(Stored items)
====

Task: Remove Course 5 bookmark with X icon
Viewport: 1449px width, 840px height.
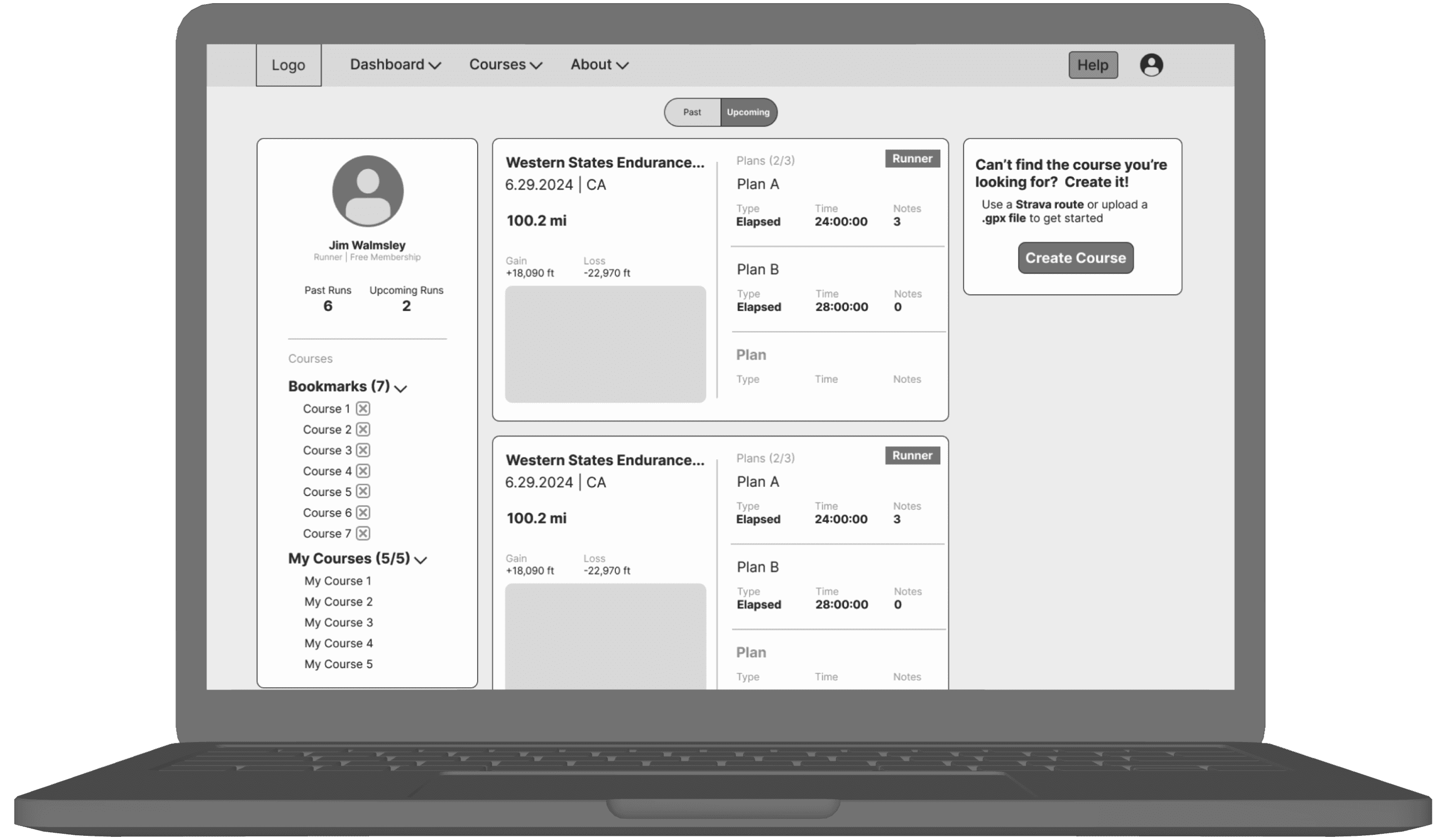Action: (x=363, y=491)
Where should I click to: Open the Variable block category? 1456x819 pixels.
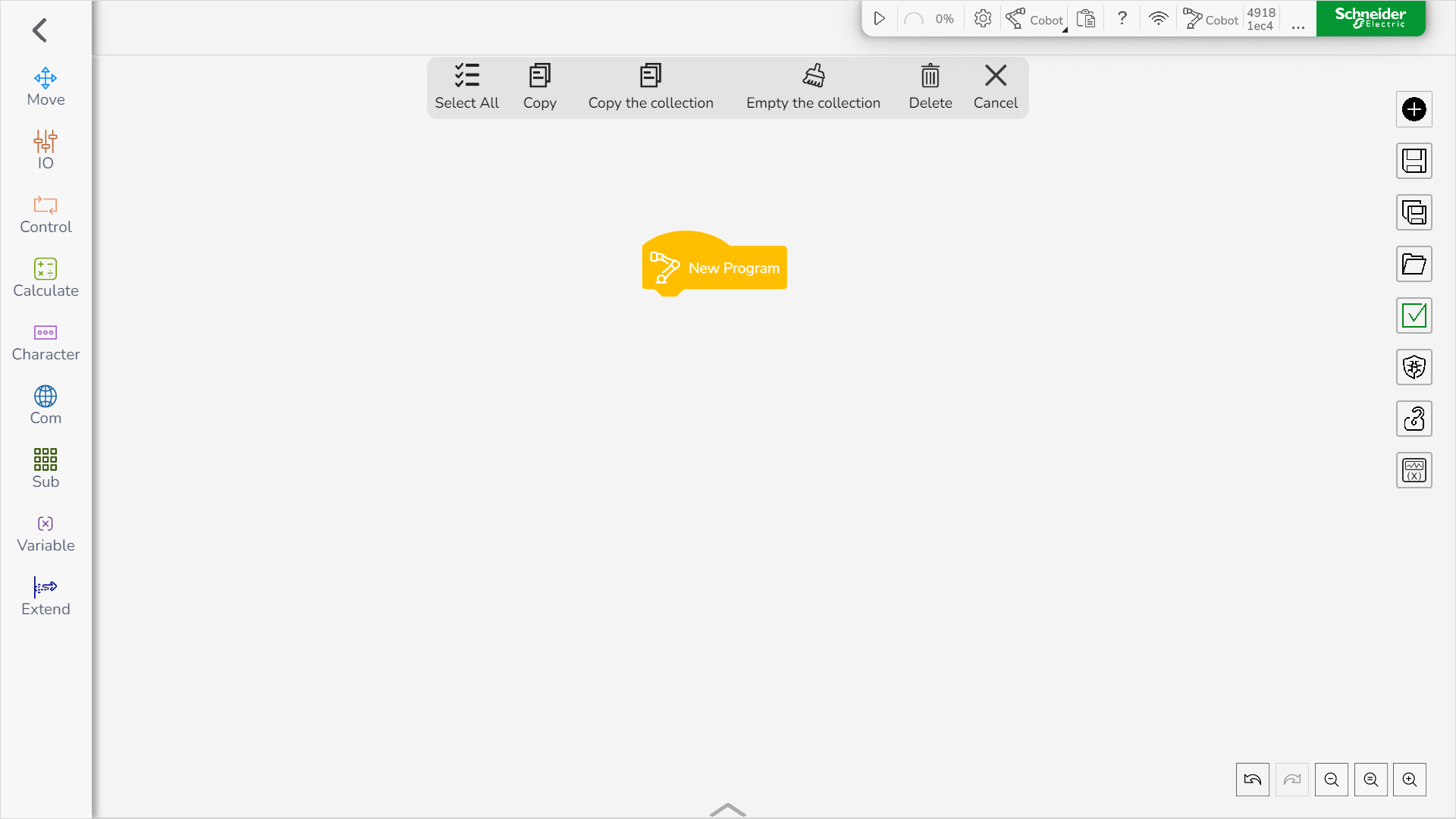[x=46, y=532]
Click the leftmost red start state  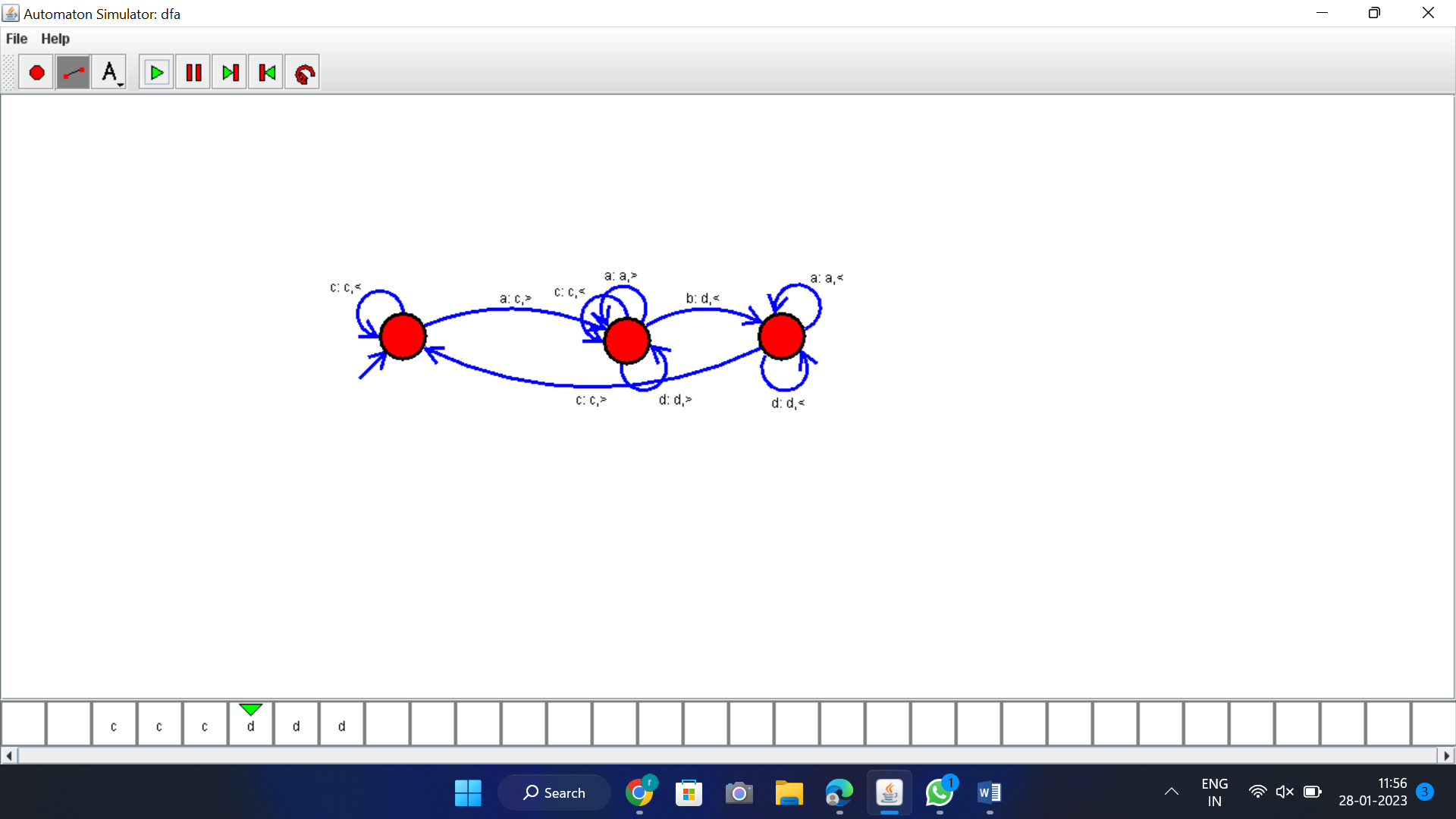(403, 337)
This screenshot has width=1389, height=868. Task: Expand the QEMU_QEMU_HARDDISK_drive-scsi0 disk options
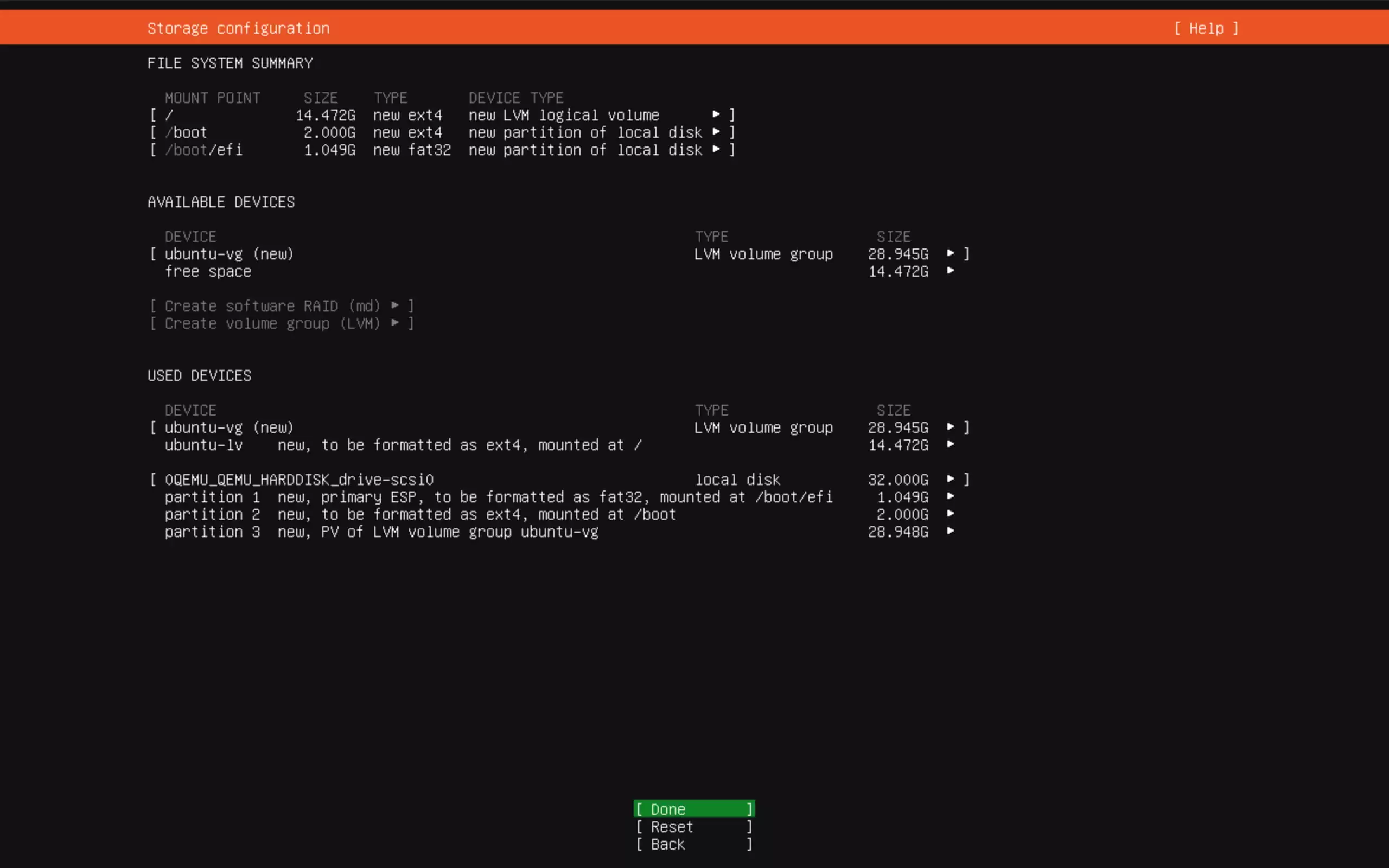pyautogui.click(x=952, y=480)
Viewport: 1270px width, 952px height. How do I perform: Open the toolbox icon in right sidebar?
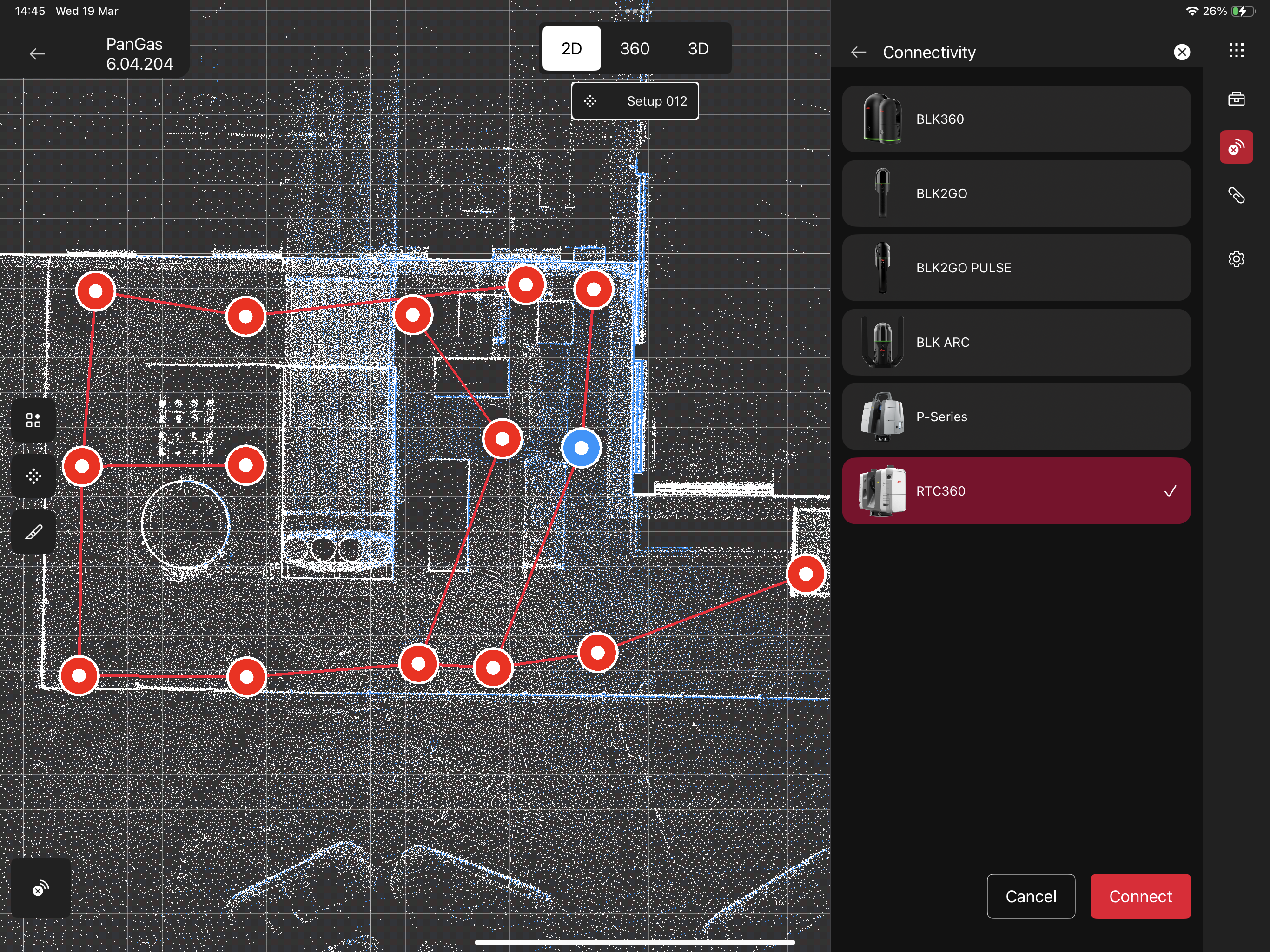coord(1236,99)
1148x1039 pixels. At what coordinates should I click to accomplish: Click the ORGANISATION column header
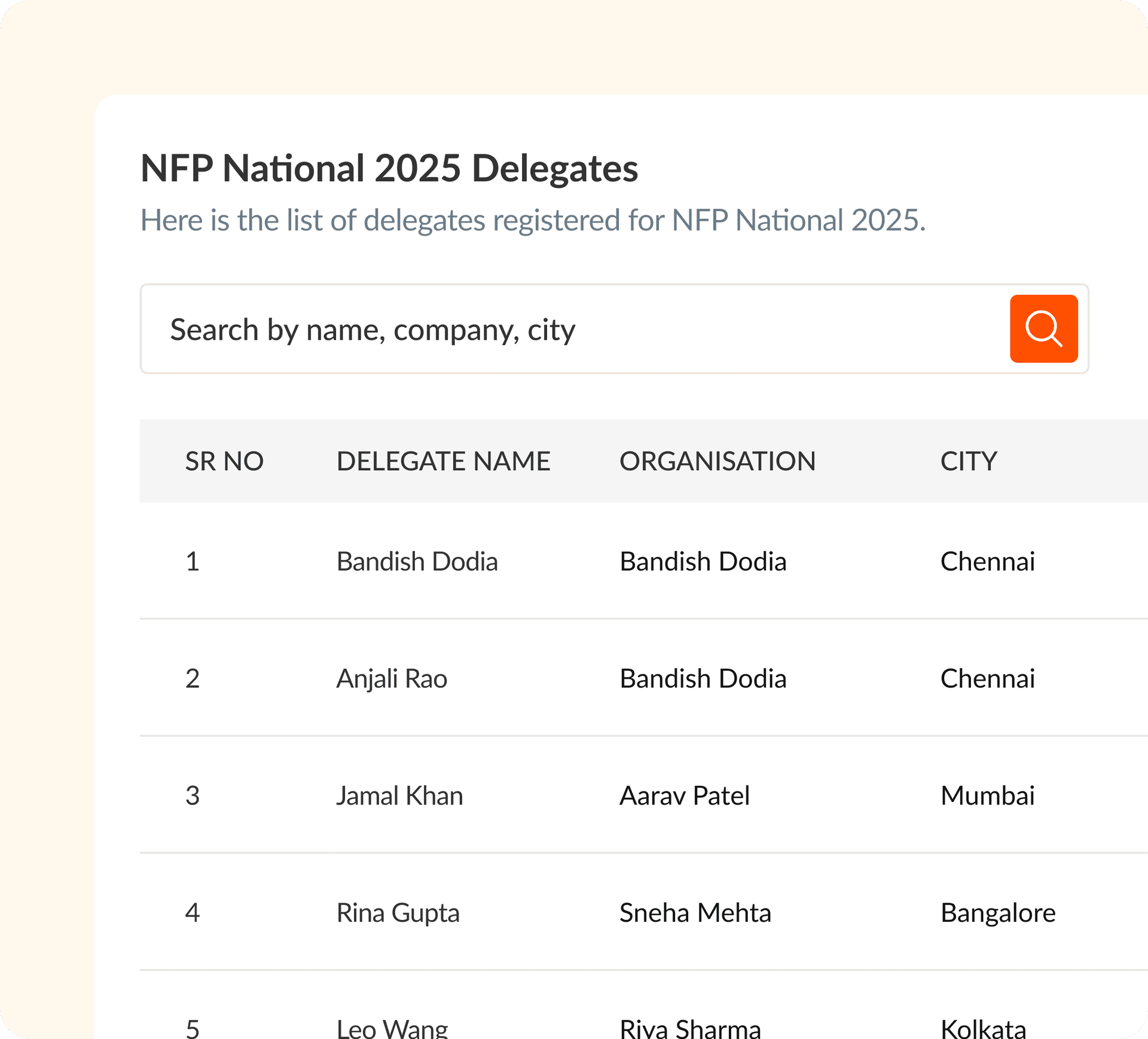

====

Every line from the one containing "Viewport: 1270px width, 952px" through the end of the records is to be returned exactly, and those lines alone; pictures are dropped.

> Answer:
Viewport: 1270px width, 952px height. How do I perform: Open the toolbox icon in right sidebar?
coord(1236,99)
1148x1039 pixels. At what coordinates should I click to accomplish: Click the ORGANISATION column header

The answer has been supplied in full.